**WHAT THE TASK ASKS:**
Transcribe the items below verbatim, starting at their first line and continuing up to and including the line that contains "coord(5,551)".

**DATA ROWS:**

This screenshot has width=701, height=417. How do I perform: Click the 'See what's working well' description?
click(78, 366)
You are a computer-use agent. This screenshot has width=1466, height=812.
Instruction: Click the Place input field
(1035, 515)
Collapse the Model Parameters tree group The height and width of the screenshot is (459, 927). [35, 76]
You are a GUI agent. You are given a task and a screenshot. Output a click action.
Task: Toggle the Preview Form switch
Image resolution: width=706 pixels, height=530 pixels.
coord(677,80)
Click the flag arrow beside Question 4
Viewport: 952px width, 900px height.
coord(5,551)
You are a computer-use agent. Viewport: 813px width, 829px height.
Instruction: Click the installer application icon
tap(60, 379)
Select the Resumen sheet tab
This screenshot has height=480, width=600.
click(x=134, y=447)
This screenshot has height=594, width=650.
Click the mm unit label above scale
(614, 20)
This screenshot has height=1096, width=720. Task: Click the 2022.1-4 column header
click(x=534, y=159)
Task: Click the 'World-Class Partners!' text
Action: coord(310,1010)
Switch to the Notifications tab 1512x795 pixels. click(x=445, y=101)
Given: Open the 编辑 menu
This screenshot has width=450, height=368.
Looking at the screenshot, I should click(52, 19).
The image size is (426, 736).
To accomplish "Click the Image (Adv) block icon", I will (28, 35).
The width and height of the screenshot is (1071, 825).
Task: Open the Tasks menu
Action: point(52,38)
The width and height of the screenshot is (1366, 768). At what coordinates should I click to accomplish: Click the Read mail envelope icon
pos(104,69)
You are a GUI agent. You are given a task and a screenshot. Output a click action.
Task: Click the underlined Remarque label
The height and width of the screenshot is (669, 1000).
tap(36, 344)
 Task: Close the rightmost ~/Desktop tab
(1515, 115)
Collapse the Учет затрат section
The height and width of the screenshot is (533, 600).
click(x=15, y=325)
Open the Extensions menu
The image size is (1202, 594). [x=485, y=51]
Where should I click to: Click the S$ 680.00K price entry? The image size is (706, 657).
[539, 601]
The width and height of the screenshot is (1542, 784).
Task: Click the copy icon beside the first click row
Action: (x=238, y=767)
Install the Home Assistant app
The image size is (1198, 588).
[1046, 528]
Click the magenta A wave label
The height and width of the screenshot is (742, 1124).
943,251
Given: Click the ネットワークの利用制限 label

**CORRECT RESULT:**
This screenshot has width=701, height=417. How do I perform: Click the 'See what's working well' description?
click(78, 366)
You are a computer-use agent. This screenshot has width=1466, height=812.
Instruction: Click the Place input field
(1035, 515)
Collapse the Model Parameters tree group The height and width of the screenshot is (459, 927). [35, 76]
You are a GUI agent. You are given a task and a screenshot. Output a click action.
Task: Toggle the Preview Form switch
Image resolution: width=706 pixels, height=530 pixels.
coord(677,80)
Click the flag arrow beside Question 4
Viewport: 952px width, 900px height.
coord(5,551)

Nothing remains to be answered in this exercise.